◆ **Given passage**:
**********
# Hands-On Exercise: Implementing a Data Lake Using Apache HDFS

**Objective**: By the end of this exercise, students will have a clear understanding of data lakes, their benefits, design patterns, and best practices. They will also set up a basic data lake using Apache HDFS on the previously created Hadoop cluster, and gain an introduction to the Delta Lake concept.

## Step 1: Understanding Data Lakes and Their Benefits

**What is a Data Lake?**
A data lake is a centralized repository that allows you to store all your structured and unstructured data at any scale. You can store your data as-is, without having to structure it first, and run different types of analytics—from dashboards and visualizations to big data processing, real-time analytics, and machine learning.

**Benefits of a Data Lake:**
- Scalability: Handle massive volumes of structured, semi-structured, and unstructured data.
- Cost-Effective Storage: Store raw data in its native format without schema enforcement.
- Data Variety: Allows for ingestion of a wide variety of data formats.
- Real-Time Analytics: Supports real-time or near-real-time analysis with tools like Apache Spark.

## Step 2: Data Lake Design Patterns and Best Practices

**Design Patterns:**
- Raw Layer (Landing Zone): Where data enters the lake. It is stored in its raw format (JSON, CSV, Parquet, etc.) without processing or transformations.
- Cleansed Layer (Curated Zone): Cleaned and transformed data ready for querying or analysis. Often stored in more structured formats.
- Enriched Layer (Consumption Zone): Data optimized for specific use cases, such as machine learning models or reporting.


**Best Practices:**
- Partitioning: Divide large datasets into partitions (e.g., by date, region) for faster access.
- Metadata Management: Catalog data using tools like Apache Hive or AWS Glue for easier access.
- Governance: Implement strict access controls, data lineage tracking, and logging to manage data effectively.
- Schema-on-Read: Apply structure only when reading data, giving flexibility to store unstructured data without schema constraints.


## Step 3: Introduction to Delta Lake and Data Lakehouse Concept

**Delta Lake:**
Delta Lake is an open-source storage layer that brings ACID (Atomicity, Consistency, Isolation, Durability) transactions to data lakes. It ensures data reliability during streaming and batch operations by providing capabilities like time travel, upserts, and deletes.
**********
◆ **Dataset excerpt**:
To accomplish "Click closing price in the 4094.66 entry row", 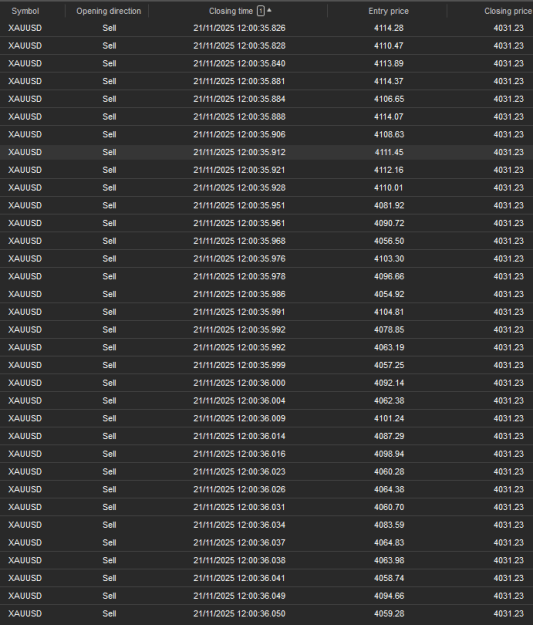I will [508, 596].
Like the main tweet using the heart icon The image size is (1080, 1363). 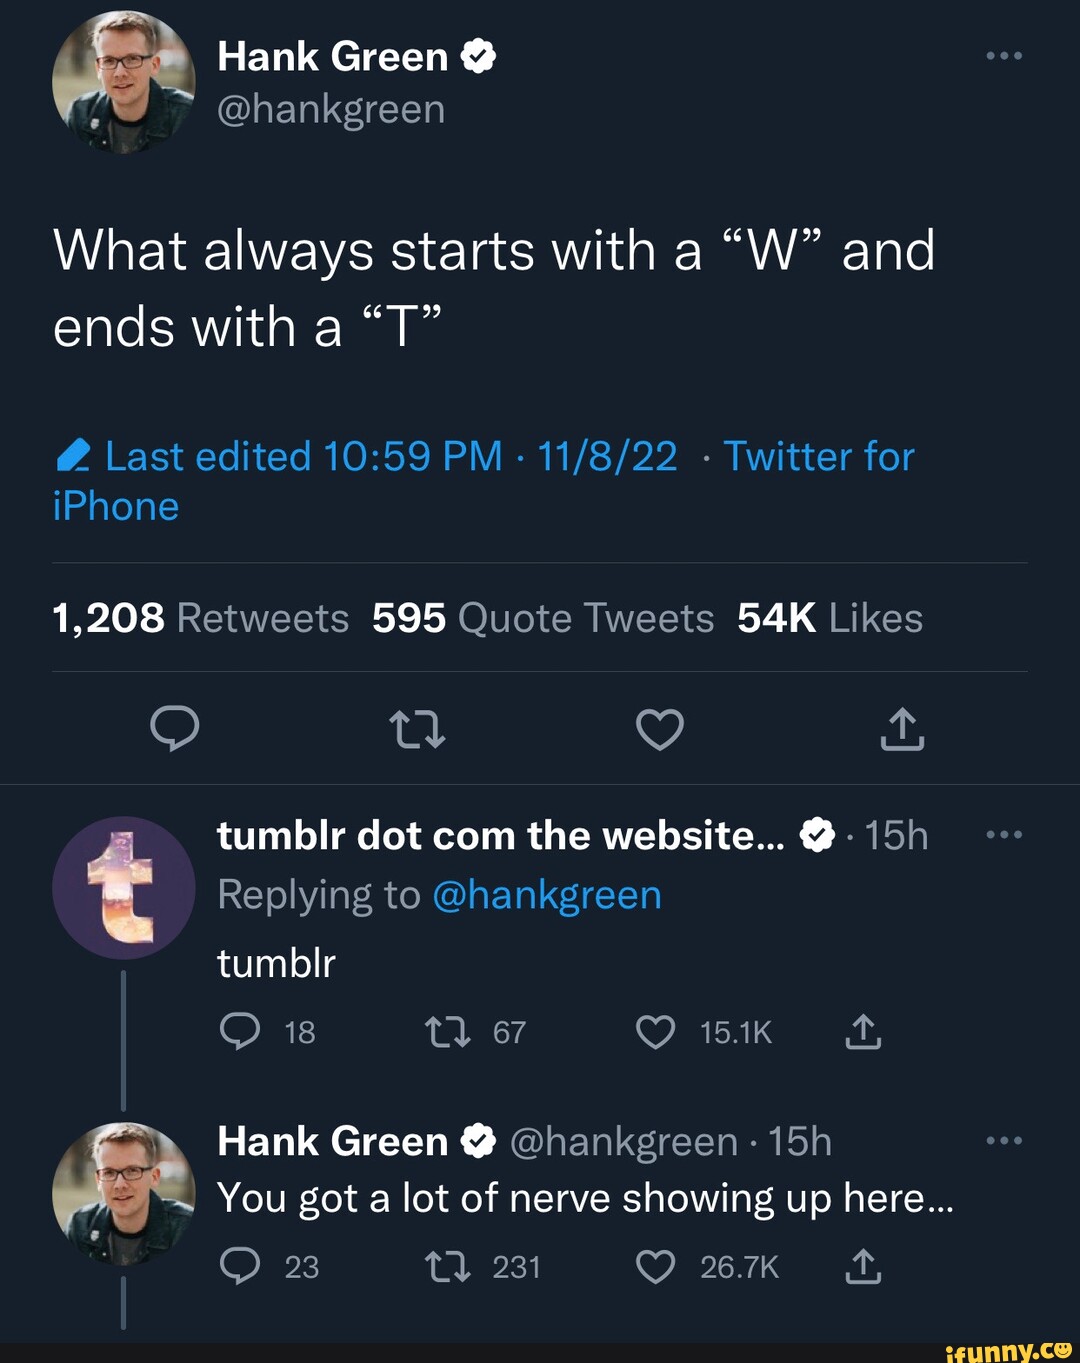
**********
◆ **List of tasks**:
**a.** Name every best practice listed under "Best Practices:" in the data lake exercise.
**b.** Pick up the data lake exercise where its last sentence ends and keep writing it.
The listing is separate from the data lake exercise.

◆ **Final answers**:
**a.**
- Partitioning
- Metadata Management
- Governance
- Schema-on-Read

**b.**
**Data Lakehouse:**
A data lakehouse combines the best features of data lakes (ability to store structured and unstructured data) and data warehouses (ability to run SQL queries efficiently) into a single architecture.

## Step 4: Hands-On Exercise: Setting up a Data Lake Using Apache HDFS

**Pre-requisites:**
- A Hadoop cluster running on your local machine (from the previous setup).
- HDFS up and running.

**Steps:**
- Open the Hadoop cluster web interface (http://localhost:9870) and navigate to the "Utilities" tab.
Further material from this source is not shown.